Let me start off with appreciating your sentiments. VL is hard, confusing and sneakily expects a lot of code prowess to actually become useful. A gui that fragments the understanding of dataflow, the sorry state of ioboxes, the weird node browser and the lack of tutorials/help patches are not helping either.
If this sounds bad, it will get worse, even after you screamed wtf at your screen for the first time. Some core node libs are not homogenous (try replacing a Damper with a OneEuroFilter), and the general immutable approach will put extra pressure on you to always write back changes.
That is my standing with vl right now, after a hefty 5 week climb of its learning curve (@h99 don’t feel bad because other know more, I have had the pleasure of some vl testing as early as winter 2015, so never compare).
I am finding that vl is not finished yet. It will need a lot of work to be as productive as vvvv, because right now vl still makes fire with sticks. In a damp forrest, if you catch my drift.
With that assessment up front, I can assure you that most of your actual concerns are temporary.
The Pads with equally named Inputs/Outputs are your datatype definition, like a Formular for Messgae (if you are familar with that). At first glance they seemed awefully odd, but because they are very visual and quick to make (Ctrl and Shift are your friends), they grew on me quite quickly. The pattern is clear, and it will make click.
The state is a whole different issue. It has been a vvvv issue all the time, even if you didn’t know, and in effect a vvvv user was forced to keep a steady spreadcount if things were to run smoothly. This limitation was inconsequential for most visual experiments, but it was always a brick wall, when trying to patch a more flexible thing according to professional requirements (like multitouch, or something involving game elements). and it seems certain that vl needs more of the high-level nodes again to mimick the easy vvvv flow.

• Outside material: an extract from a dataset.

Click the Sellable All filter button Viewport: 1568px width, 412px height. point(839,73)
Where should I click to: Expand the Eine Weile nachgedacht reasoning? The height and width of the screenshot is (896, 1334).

VL is a language rather then a replacement of vvvv, So it will take some years till all appropriate libraries will be brained out (hopefully with help patches). Please mind that it took 4 years of the devvvvs life to brew the language (and the gui, and the parser, and the IL compiler, and the error reporting, and the importer, etc…), and my humble opinion is that its concepts are epic. Epic enough for me to torture myself with it. What’s under the hood of this thing is an enourmous achievement.
But don’t let yourself be fooled by the confident answers of @tonfilm and @joreg. I am sure they are struggling with finding useful patterns, best practises and practical explanations just as you are. If you need a joke: Devvvv’s been so much under the hood of their vehicle, they must have missed out to drive it ;)
When I started vvvv (beta12 or so) doing projects was like making fire with some loose branches, in a damp forrest. There was not even a node browser, and spreads were just that, there was no Bin Size anywhere except on the GetSlice. But vvvv grew, and its versatility. Community input, contributions and new features from relentless devvvvs made it better. Standard patching patterns and avoiding the pitholes made patching experience more fluid, and less frustrating. Learning about dark secrets of vvvv (like state, binsize, limits of s+r, dangers of framedelay) made patching less error prone.
Of course, there was nothing more versatile to compare it to (unlike vl now), so accepting faults was much easier back then (for me personally, accepting that was not an option, so I started grinding the sdk, but that is another story).
But give VL some time, and your openness. Do it like you did it with vvvv: read girlpowers, and try to understand. Tinker. Learn keyboard shortcuts from the grey book. And keep your stuff in vl as much as possible, avoid making a family of vvvv nodes for your project, even if tempted.
It will take bright minds to build up vl to the state where vvvv is. The “easy” nodes of vl might look very different from the easy nodes in vvvv, but they will come. The current state of vl is neither a chicken nor an egg, but it definitely has the power to eventually fulfil its promise.
It will take concious patchers, that put in extra effort to highlight bugs, and share their experience (both the frustrating and the godspeed ones).
It will take great effort of the devvvvs to manage a friendly ecosphere and help with tools, advise and stellar open source attitude to add well-patched community code as quick as feasible.
And it will take a lot of teachers, who are ready to rationalize their own understanding so others can partake.
So to close this non-answer: learing vl is hard, and the current state of it makes it sometimes brutal. Own mis-conceptions about the nature of a patch clashing with the reality of regions will leave you confused and even frustrated. I can tell you that some will vanish (because regions are awesome, especially the foreach). Some other things might not, because they are not as well designed as they could. Both sides need to be valued here.
I am still confused about vl concepts myself, and dissatisfied by the lack of many essential nodes, but I am sure with enough curious minds we can eradicate those for future generations of patchers.
Please continue threads like this. We need more talk about shortcomings and user stories, if we want VL to progress: At this stage we should discuss visions and preferences, as much as small design details and frustrations. It will be a way to become better patchers ourselves, and make vl better for future patches.
Because eventually, every knowing hand helps.